I have done a distributional semantics analysis (see my previous post) to model the similarity between contexts in which different countries and international organizations are mentioned in Putin’s speeches from May 2012 to August 2022. The corpus is available on Zenodo.
The results of my word2vec analysis are shown below. Despite Putin’s claims, they reveal a bipolar, rather than a multipolar world. On the right, there is Ukraine, NATO, the USA and the EU. On the left we find Russia’s “friends “, including the ex-republics of the USSR. Individual European countries are in-between (perhaps depending on the amount of Russian money invested in them). Syria, Libya and Iraq are close to NATO because they are all mentioned in contexts related to wars.

Note that the sides do not matter here, only the distances do. The closer two labels, the more similar the contexts in which the names occur. Adding more dimensions does not change the result considerably.
Unfortunately, there is not enough data to compare different years of Putin’s presidency.

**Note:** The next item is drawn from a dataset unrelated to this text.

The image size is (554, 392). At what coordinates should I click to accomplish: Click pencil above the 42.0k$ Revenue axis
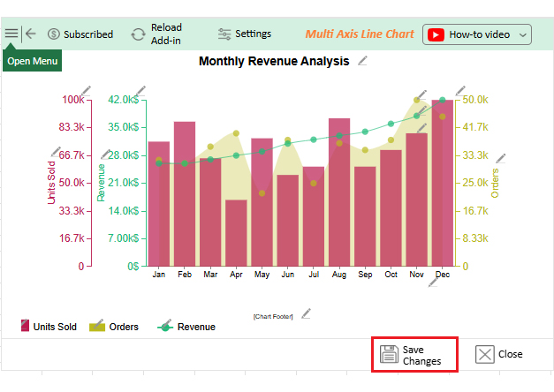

I would expect China and Iran, for example, to shift to the left over the recent months.
It’s notable that Russia is located far away from the others. It would be tempting to say that it is too unique to cluster with any other country. But the explanation is more mundane. Russia is mentioned in more diverse contexts than all other countries because the corpus includes speeches about different domestic issues, not only about international politics.
So, the world order that emerges in Putin’s propaganda is not multipolar. It is a classical case of us-against-them thinking. I already argued for this point in a post about sentiment analysis. The new data support those conclusions. Putin’s worldview was shaped during the cold war, when two empires – the USSR and the USA – were rivals, and the other countries were treated as either Russia’s satellites or America’s puppets. The USSR lost the cold war, and for many Russians, including Putin, it is still a deep trauma. All they want is to have the old word order back.